What you have to do. Rewrite the entries below as a numbered list, starting at the line that contains "The image size is (997, 405)." and continuing through the last entry. Skip blank lines and omit the pictures.

Data to process.
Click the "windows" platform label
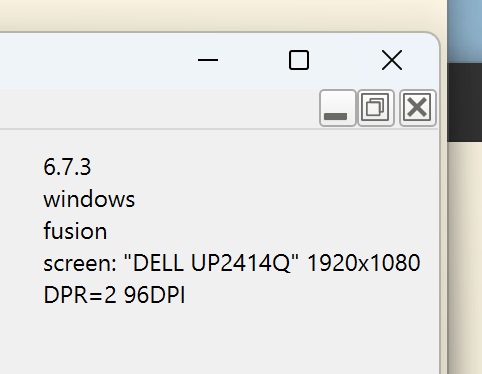 [x=89, y=199]
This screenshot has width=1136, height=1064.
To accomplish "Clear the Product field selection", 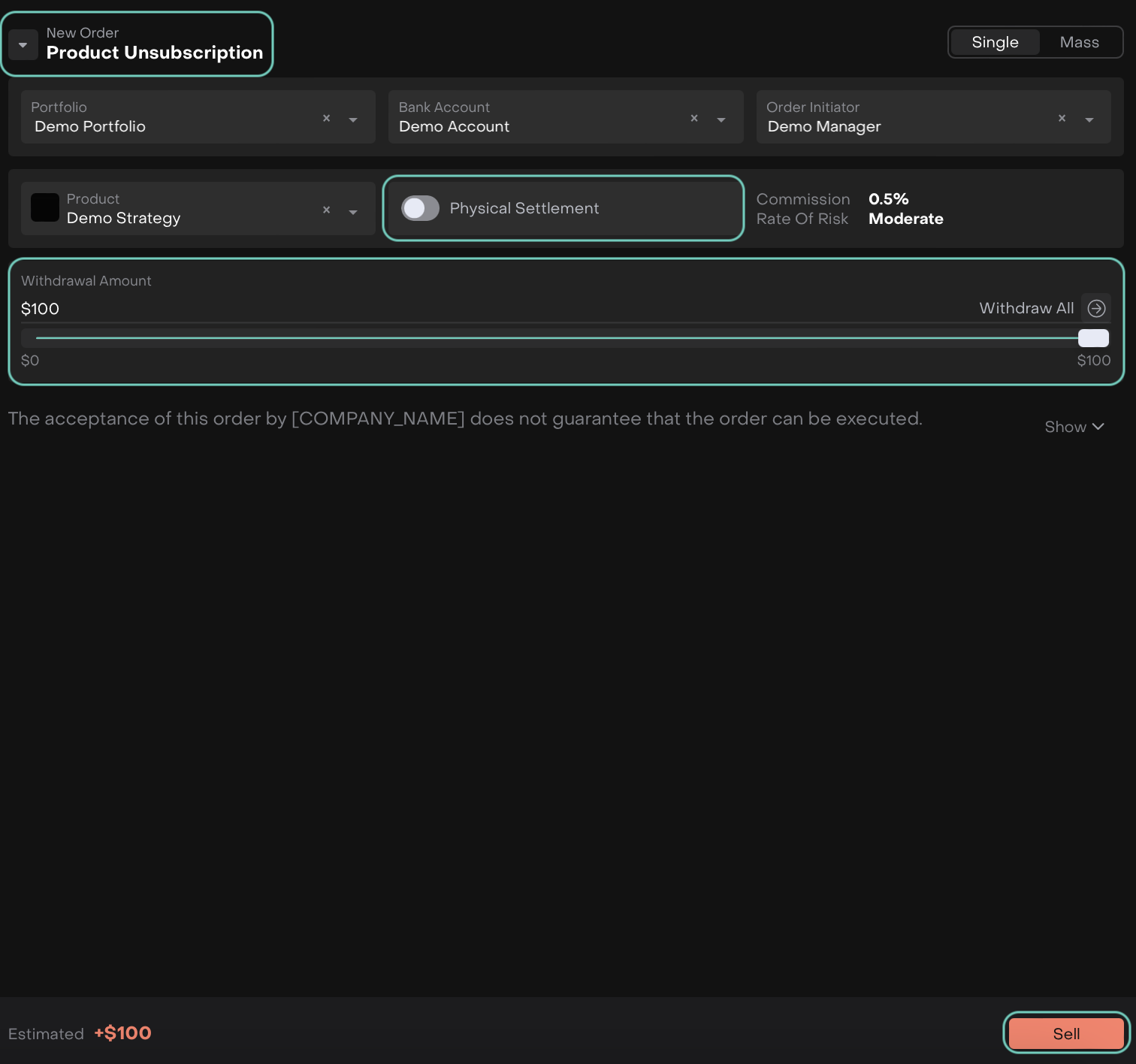I will [x=326, y=210].
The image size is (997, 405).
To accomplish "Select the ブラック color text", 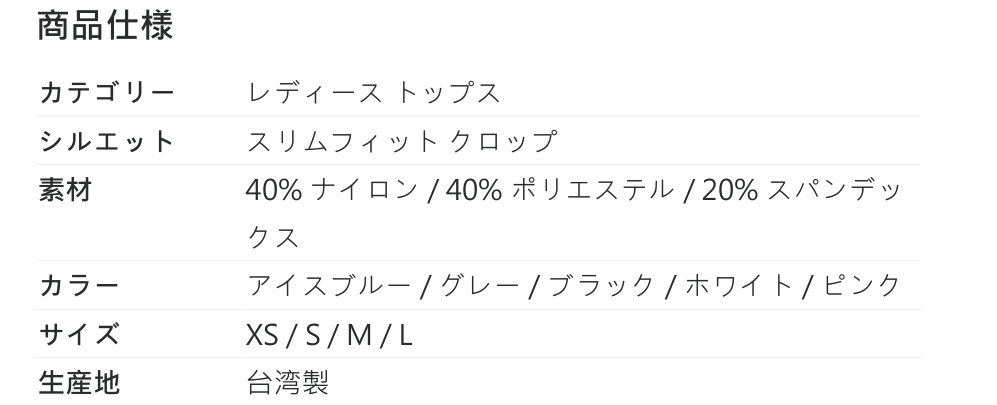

Reply to the exercise.
1. The image size is (997, 405).
2. To accomplish "Select the ブラック color text", 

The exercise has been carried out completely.